╭─ Extracted text
Yeah, some may USE this position as a stepping-stone to get the first bit of experience, however some of us really like helping people in this capacity. Now granted, I work at a shipyard and I know all of my clients because I only deal with the shipyard employees, so maybe that is a reason why my job is less stressful. I'm not saying that it is totally NOT stressful because at times it is very much so at times. Anyway, I happen to LOVE my desk support career. It is fulfilling in knowing that I can help someone. Maybe I am truly cut out for this kind of job. Yeaheeee! But like this article talks about, maybe most of us are NOT cut out for the job because of our outlook on it and our personalities. If you think Desk Support is but a mere stepping stone and it is beneath you, fine, that?s you, but I personally know that I am not only a support tech myself, but I am grateful for them as well. The GOOD ones anyway.
╰─
╭─ Dataset content
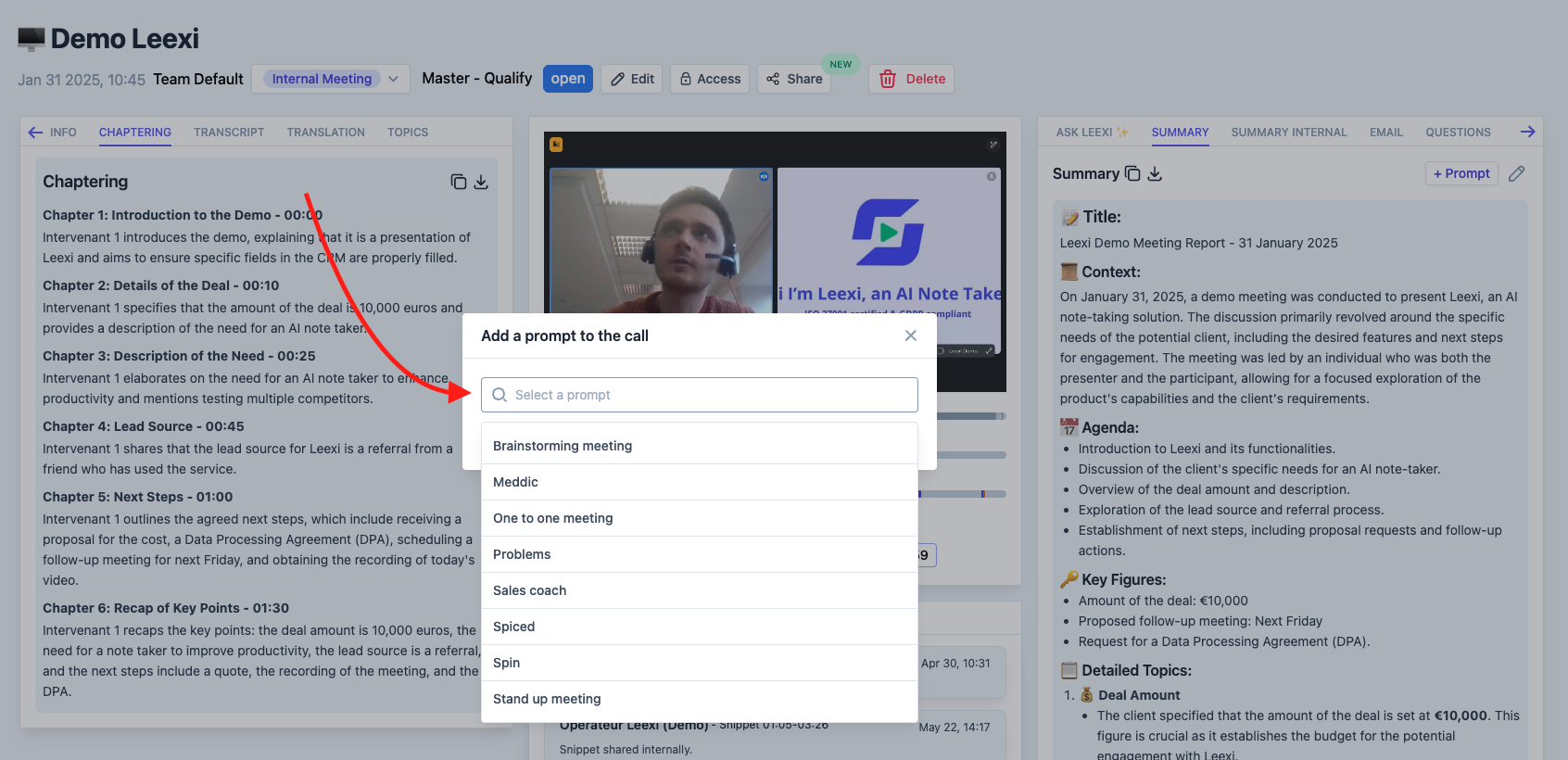Close the Add a prompt dialog
1568x760 pixels.
[x=911, y=336]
╰─
> **The exercise**: In the comment about desk support work, what kind of workplace does the writer work at?

> **Written response**: A shipyard.